Monday, December 17, 2007

Obama and the Audacity of Naiveté

Political analysts and rival U.S. presidential candidates are fast realizing that bashing Obama's lack of experience may be the most viable line of attack against the Illinois Senator. Rumors that Obama is secretly Muslim have not done much and will likely take a backseat after his appearance at Church last Sunday. Furthermore, Hilary Clinton's recent slide in the polls painfully highlighted the inefficacy of slandering his kindergarten essays and candidly admitted teenage experiments.

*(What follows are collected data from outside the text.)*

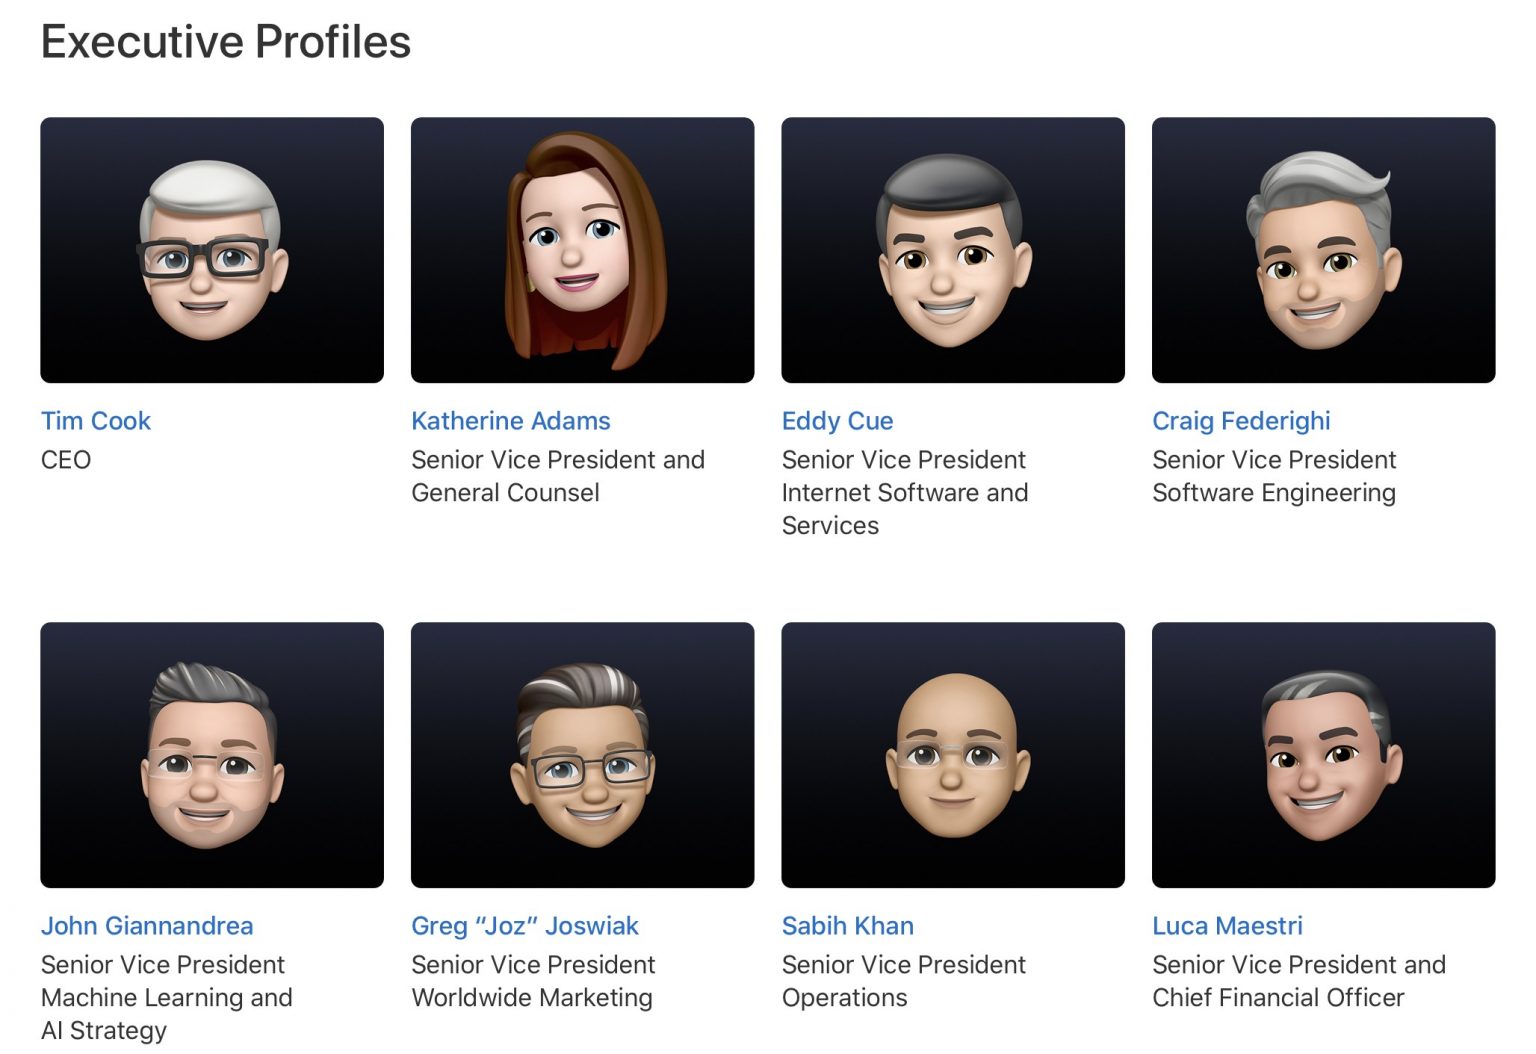Open the Tim Cook name link

coord(96,421)
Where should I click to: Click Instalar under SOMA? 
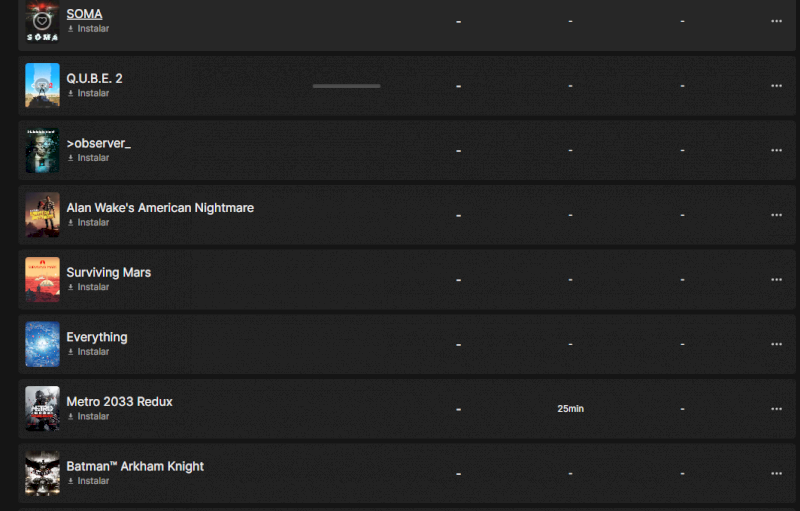88,29
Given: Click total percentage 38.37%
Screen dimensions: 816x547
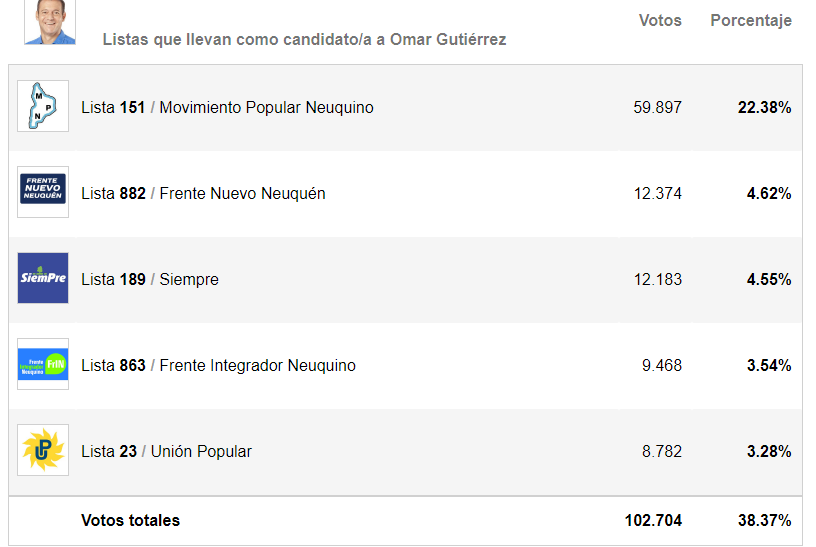Looking at the screenshot, I should [764, 520].
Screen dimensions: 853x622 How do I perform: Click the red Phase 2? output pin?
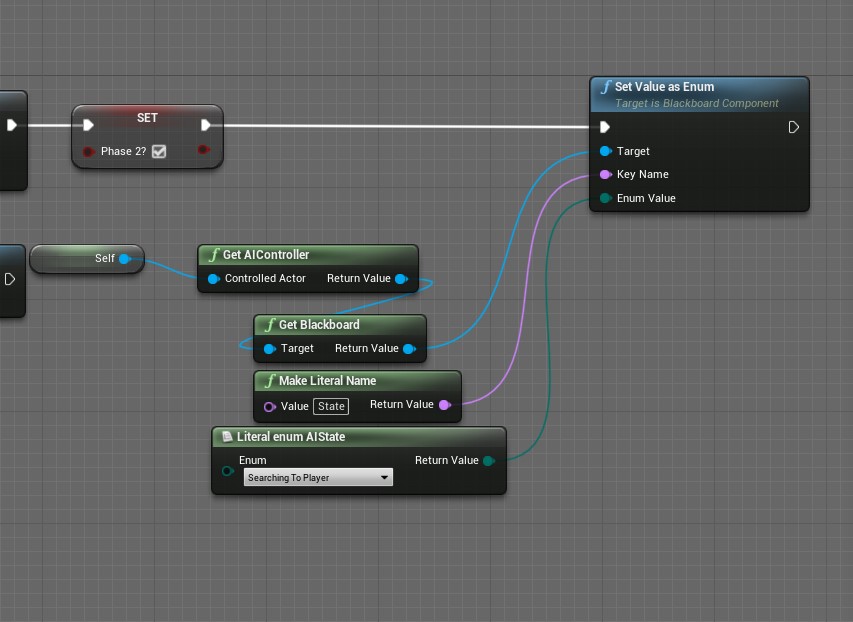203,151

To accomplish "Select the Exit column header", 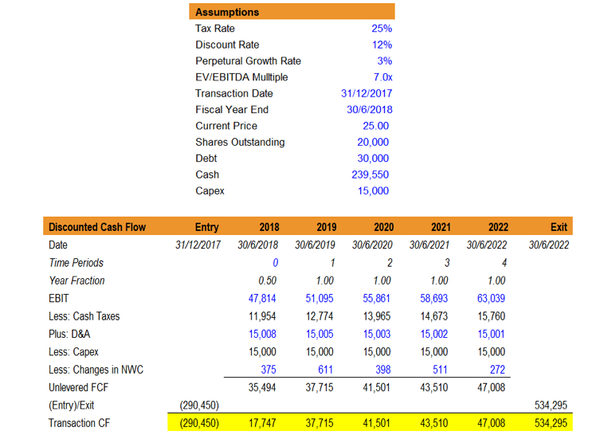I will point(559,227).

Former President Bill Clinton tried yesterday to return the American public's focus to the fact of Obama's naiveté. He wondered out loud whether voters are "prepared to roll the dice" on the forty-six year old who joined the Senate in 2005, and started running a mere year after that.

Today, Paul Krugman also chimed in on his New York Times op-ed, criticizing what he calls the Senator's inexperienced "Big Table Fantasies".

Krugman criticizes Obama for wanting to engage with the insurance and drug lobbies in the health care reform process that he, like most of the other Democratic candidates, is promising.

"We want to reduce the power of drug companies and insurance companies and so forth, but the notion that they will have no say-so at all in anything is just not realistic," Obama said in the Democratic Debate at Des Moines, Iowa last week.

Krugman argues that Obama is being unrealistic because the drug and insurance companies - the cause of many of our health care problems - are unlikely to have a constructive role in health reform. He describes it as a simplistic, rational incentives story. The drug and insurance companies see their profits reduced by any serious health reform plan, and therefore will grind their teeth against any and all such proposed changes.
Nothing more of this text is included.